┌────────

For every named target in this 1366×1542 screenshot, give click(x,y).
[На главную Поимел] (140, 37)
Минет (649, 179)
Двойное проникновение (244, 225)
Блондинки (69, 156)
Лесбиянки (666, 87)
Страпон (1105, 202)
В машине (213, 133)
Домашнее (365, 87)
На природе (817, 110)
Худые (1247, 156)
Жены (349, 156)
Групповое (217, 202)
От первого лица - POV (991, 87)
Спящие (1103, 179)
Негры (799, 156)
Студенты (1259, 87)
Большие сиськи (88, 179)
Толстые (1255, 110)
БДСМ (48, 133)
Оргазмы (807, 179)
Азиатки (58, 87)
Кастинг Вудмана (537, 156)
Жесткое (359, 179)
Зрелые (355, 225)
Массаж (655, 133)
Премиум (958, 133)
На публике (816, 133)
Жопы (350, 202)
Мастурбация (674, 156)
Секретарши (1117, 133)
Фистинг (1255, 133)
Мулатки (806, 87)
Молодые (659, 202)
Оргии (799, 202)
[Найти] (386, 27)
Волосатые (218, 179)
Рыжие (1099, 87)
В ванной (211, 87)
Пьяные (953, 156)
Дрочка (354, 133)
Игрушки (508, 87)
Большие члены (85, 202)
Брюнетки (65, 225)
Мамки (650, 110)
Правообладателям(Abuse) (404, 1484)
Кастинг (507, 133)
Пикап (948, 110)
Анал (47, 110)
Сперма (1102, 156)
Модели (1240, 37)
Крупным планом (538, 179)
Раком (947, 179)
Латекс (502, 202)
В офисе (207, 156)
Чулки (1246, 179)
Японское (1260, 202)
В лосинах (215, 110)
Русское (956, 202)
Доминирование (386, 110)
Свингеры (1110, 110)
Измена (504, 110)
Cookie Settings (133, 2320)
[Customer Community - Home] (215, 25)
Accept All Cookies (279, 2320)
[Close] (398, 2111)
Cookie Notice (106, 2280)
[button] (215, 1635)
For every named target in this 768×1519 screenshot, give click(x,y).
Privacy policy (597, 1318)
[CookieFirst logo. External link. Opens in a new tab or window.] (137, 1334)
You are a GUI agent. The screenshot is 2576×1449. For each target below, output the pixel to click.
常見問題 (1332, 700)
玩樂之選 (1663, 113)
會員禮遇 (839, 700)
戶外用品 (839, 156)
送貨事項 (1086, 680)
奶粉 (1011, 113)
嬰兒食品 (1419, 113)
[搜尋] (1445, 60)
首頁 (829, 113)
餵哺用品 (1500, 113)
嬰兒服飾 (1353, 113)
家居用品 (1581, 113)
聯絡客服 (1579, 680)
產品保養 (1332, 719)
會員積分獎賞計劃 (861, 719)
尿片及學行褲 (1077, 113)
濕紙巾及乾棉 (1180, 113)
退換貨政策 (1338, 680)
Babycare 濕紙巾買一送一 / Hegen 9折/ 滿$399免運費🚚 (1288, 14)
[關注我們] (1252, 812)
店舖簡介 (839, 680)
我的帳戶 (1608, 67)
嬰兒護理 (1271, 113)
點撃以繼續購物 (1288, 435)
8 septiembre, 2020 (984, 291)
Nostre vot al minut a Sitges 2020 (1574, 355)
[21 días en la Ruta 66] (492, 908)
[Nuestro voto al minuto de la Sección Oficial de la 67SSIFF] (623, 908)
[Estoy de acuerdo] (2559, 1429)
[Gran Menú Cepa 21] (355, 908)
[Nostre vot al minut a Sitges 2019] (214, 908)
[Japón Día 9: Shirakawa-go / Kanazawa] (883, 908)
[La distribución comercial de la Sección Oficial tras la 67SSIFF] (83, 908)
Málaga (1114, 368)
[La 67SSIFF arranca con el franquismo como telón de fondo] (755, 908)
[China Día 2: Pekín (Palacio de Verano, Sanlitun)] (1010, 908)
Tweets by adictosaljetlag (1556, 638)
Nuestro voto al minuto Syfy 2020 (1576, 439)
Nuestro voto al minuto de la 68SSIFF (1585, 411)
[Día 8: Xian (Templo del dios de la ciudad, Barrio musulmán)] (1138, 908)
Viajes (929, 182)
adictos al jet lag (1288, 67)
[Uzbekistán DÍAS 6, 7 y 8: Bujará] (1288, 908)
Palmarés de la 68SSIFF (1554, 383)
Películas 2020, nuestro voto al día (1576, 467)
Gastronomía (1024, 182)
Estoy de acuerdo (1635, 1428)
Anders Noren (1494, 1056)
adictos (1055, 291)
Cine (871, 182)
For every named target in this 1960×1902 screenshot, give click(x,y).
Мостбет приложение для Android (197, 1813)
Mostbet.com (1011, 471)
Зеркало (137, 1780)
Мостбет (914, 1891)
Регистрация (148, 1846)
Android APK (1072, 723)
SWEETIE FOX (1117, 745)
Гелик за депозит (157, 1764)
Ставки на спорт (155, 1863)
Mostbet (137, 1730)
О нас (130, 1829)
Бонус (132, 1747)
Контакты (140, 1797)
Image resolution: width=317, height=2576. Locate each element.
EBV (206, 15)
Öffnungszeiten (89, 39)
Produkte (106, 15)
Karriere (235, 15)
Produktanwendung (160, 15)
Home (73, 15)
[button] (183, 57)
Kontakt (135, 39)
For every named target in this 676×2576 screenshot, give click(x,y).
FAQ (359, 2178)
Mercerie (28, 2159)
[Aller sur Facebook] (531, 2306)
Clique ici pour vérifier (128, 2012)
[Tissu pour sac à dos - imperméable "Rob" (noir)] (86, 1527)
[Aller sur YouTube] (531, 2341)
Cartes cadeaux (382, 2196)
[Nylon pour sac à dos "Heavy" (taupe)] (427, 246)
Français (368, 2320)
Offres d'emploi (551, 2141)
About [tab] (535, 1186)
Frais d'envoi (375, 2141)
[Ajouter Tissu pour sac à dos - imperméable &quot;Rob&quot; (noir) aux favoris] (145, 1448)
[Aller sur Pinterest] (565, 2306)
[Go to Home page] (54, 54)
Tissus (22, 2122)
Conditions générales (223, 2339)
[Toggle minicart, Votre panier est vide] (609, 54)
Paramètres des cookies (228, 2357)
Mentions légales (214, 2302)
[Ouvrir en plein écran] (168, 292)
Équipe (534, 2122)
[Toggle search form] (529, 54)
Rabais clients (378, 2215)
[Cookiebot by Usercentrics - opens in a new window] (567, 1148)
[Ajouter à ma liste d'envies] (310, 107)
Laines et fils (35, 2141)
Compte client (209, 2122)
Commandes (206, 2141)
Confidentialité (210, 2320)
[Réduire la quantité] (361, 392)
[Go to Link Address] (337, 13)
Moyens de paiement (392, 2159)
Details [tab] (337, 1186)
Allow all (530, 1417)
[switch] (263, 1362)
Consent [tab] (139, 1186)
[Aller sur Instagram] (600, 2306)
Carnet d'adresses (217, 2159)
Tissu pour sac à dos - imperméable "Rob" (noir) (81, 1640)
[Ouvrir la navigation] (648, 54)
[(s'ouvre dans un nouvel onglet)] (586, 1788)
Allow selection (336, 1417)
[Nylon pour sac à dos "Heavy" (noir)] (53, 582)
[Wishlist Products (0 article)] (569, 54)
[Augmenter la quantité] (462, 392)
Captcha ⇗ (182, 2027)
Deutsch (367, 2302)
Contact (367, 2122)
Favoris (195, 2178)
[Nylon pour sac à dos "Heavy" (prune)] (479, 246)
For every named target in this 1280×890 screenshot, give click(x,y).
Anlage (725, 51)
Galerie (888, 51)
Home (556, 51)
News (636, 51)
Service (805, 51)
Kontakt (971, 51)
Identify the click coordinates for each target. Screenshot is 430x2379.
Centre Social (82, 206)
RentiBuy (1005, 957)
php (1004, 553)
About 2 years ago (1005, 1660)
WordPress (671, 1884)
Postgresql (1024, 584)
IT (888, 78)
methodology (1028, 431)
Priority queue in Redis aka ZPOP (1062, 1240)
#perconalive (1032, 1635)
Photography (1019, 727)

└────────

- _Problem details_
Restate the full data above, keeping each word intact.

- _Answer section_
For every named target in this 1366×1542 screenshot, give click(x,y).
[На главную Поимел] (140, 37)
Минет (649, 179)
Двойное проникновение (244, 225)
Блондинки (69, 156)
Лесбиянки (666, 87)
Страпон (1105, 202)
В машине (213, 133)
Домашнее (365, 87)
На природе (817, 110)
Худые (1247, 156)
Жены (349, 156)
Групповое (217, 202)
От первого лица - POV (991, 87)
Спящие (1103, 179)
Негры (799, 156)
Студенты (1259, 87)
Большие сиськи (88, 179)
Толстые (1255, 110)
БДСМ (48, 133)
Оргазмы (807, 179)
Азиатки (58, 87)
Кастинг Вудмана (537, 156)
Жесткое (359, 179)
Зрелые (355, 225)
Массаж (655, 133)
Премиум (958, 133)
На публике (816, 133)
Жопы (350, 202)
Мастурбация (674, 156)
Секретарши (1117, 133)
Фистинг (1255, 133)
Мулатки (806, 87)
Молодые (659, 202)
Оргии (799, 202)
[Найти] (386, 27)
Волосатые (218, 179)
Рыжие (1099, 87)
В ванной (211, 87)
Пьяные (953, 156)
Дрочка (354, 133)
Игрушки (508, 87)
Большие члены (85, 202)
Брюнетки (65, 225)
Мамки (650, 110)
Правообладателям(Abuse) (404, 1484)
Кастинг (507, 133)
Пикап (948, 110)
Анал (47, 110)
Сперма (1102, 156)
Модели (1240, 37)
Крупным планом (538, 179)
Раком (947, 179)
Латекс (502, 202)
В офисе (207, 156)
Чулки (1246, 179)
Японское (1260, 202)
В лосинах (215, 110)
Русское (956, 202)
Доминирование (386, 110)
Свингеры (1110, 110)
Измена (504, 110)
Cookie Settings (133, 2320)
[Customer Community - Home] (215, 25)
Accept All Cookies (279, 2320)
[Close] (398, 2111)
Cookie Notice (106, 2280)
[button] (215, 1635)
For every named target in this 768×1519 screenshot, give click(x,y).
Privacy policy (597, 1318)
[CookieFirst logo. External link. Opens in a new tab or window.] (137, 1334)
You are a GUI agent. The screenshot is 2576×1449. For each target below, output the pixel to click.
常見問題 (1332, 700)
玩樂之選 (1663, 113)
會員禮遇 (839, 700)
戶外用品 (839, 156)
送貨事項 (1086, 680)
奶粉 (1011, 113)
嬰兒食品 (1419, 113)
[搜尋] (1445, 60)
首頁 (829, 113)
餵哺用品 (1500, 113)
嬰兒服飾 (1353, 113)
家居用品 (1581, 113)
聯絡客服 (1579, 680)
產品保養 (1332, 719)
會員積分獎賞計劃 (861, 719)
尿片及學行褲 (1077, 113)
濕紙巾及乾棉 (1180, 113)
退換貨政策 (1338, 680)
Babycare 濕紙巾買一送一 / Hegen 9折/ 滿$399免運費🚚 (1288, 14)
[關注我們] (1252, 812)
店舖簡介 (839, 680)
我的帳戶 (1608, 67)
嬰兒護理 (1271, 113)
點撃以繼續購物 (1288, 435)
8 septiembre, 2020 (984, 291)
Nostre vot al minut a Sitges 2020 (1574, 355)
[21 días en la Ruta 66] (492, 908)
[Nuestro voto al minuto de la Sección Oficial de la 67SSIFF] (623, 908)
[Estoy de acuerdo] (2559, 1429)
[Gran Menú Cepa 21] (355, 908)
[Nostre vot al minut a Sitges 2019] (214, 908)
[Japón Día 9: Shirakawa-go / Kanazawa] (883, 908)
[La distribución comercial de la Sección Oficial tras la 67SSIFF] (83, 908)
Málaga (1114, 368)
[La 67SSIFF arranca con el franquismo como telón de fondo] (755, 908)
[China Día 2: Pekín (Palacio de Verano, Sanlitun)] (1010, 908)
Tweets by adictosaljetlag (1556, 638)
Nuestro voto al minuto Syfy 2020 (1576, 439)
Nuestro voto al minuto de la 68SSIFF (1585, 411)
[Día 8: Xian (Templo del dios de la ciudad, Barrio musulmán)] (1138, 908)
Viajes (929, 182)
adictos al jet lag (1288, 67)
[Uzbekistán DÍAS 6, 7 y 8: Bujará] (1288, 908)
Palmarés de la 68SSIFF (1554, 383)
Películas 2020, nuestro voto al día (1576, 467)
Gastronomía (1024, 182)
Estoy de acuerdo (1635, 1428)
Anders Noren (1494, 1056)
adictos (1055, 291)
Cine (871, 182)
For every named target in this 1960×1902 screenshot, give click(x,y).
Мостбет приложение для Android (197, 1813)
Mostbet.com (1011, 471)
Зеркало (137, 1780)
Мостбет (914, 1891)
Регистрация (148, 1846)
Android APK (1072, 723)
SWEETIE FOX (1117, 745)
Гелик за депозит (157, 1764)
Ставки на спорт (155, 1863)
Mostbet (137, 1730)
О нас (130, 1829)
Бонус (132, 1747)
Контакты (140, 1797)
Image resolution: width=317, height=2576. Locate each element.
EBV (206, 15)
Öffnungszeiten (89, 39)
Produkte (106, 15)
Karriere (235, 15)
Produktanwendung (160, 15)
Home (73, 15)
[button] (183, 57)
Kontakt (135, 39)
For every named target in this 676×2576 screenshot, give click(x,y).
FAQ (359, 2178)
Mercerie (28, 2159)
[Aller sur Facebook] (531, 2306)
Clique ici pour vérifier (128, 2012)
[Tissu pour sac à dos - imperméable "Rob" (noir)] (86, 1527)
[Aller sur YouTube] (531, 2341)
Cartes cadeaux (382, 2196)
[Nylon pour sac à dos "Heavy" (taupe)] (427, 246)
Français (368, 2320)
Offres d'emploi (551, 2141)
About [tab] (535, 1186)
Frais d'envoi (375, 2141)
[Ajouter Tissu pour sac à dos - imperméable &quot;Rob&quot; (noir) aux favoris] (145, 1448)
[Aller sur Pinterest] (565, 2306)
[Go to Home page] (54, 54)
Tissus (22, 2122)
Conditions générales (223, 2339)
[Toggle minicart, Votre panier est vide] (609, 54)
Paramètres des cookies (228, 2357)
Mentions légales (214, 2302)
[Ouvrir en plein écran] (168, 292)
Équipe (534, 2122)
[Toggle search form] (529, 54)
Rabais clients (378, 2215)
[Cookiebot by Usercentrics - opens in a new window] (567, 1148)
[Ajouter à ma liste d'envies] (310, 107)
Laines et fils (35, 2141)
Compte client (209, 2122)
Commandes (206, 2141)
Confidentialité (210, 2320)
[Réduire la quantité] (361, 392)
[Go to Link Address] (337, 13)
Moyens de paiement (392, 2159)
Details [tab] (337, 1186)
Allow all (530, 1417)
[switch] (263, 1362)
Consent [tab] (139, 1186)
[Aller sur Instagram] (600, 2306)
Carnet d'adresses (217, 2159)
Tissu pour sac à dos - imperméable "Rob" (noir) (81, 1640)
[Ouvrir la navigation] (648, 54)
[(s'ouvre dans un nouvel onglet)] (586, 1788)
Allow selection (336, 1417)
[Nylon pour sac à dos "Heavy" (noir)] (53, 582)
[Wishlist Products (0 article)] (569, 54)
[Augmenter la quantité] (462, 392)
Captcha ⇗ (182, 2027)
Deutsch (367, 2302)
Contact (367, 2122)
Favoris (195, 2178)
[Nylon pour sac à dos "Heavy" (prune)] (479, 246)
For every named target in this 1280×890 screenshot, give click(x,y).
Anlage (725, 51)
Galerie (888, 51)
Home (556, 51)
News (636, 51)
Service (805, 51)
Kontakt (971, 51)
Identify the click coordinates for each target. Screenshot is 430x2379.
Centre Social (82, 206)
RentiBuy (1005, 957)
php (1004, 553)
About 2 years ago (1005, 1660)
WordPress (671, 1884)
Postgresql (1024, 584)
IT (888, 78)
methodology (1028, 431)
Priority queue in Redis aka ZPOP (1062, 1240)
#perconalive (1032, 1635)
Photography (1019, 727)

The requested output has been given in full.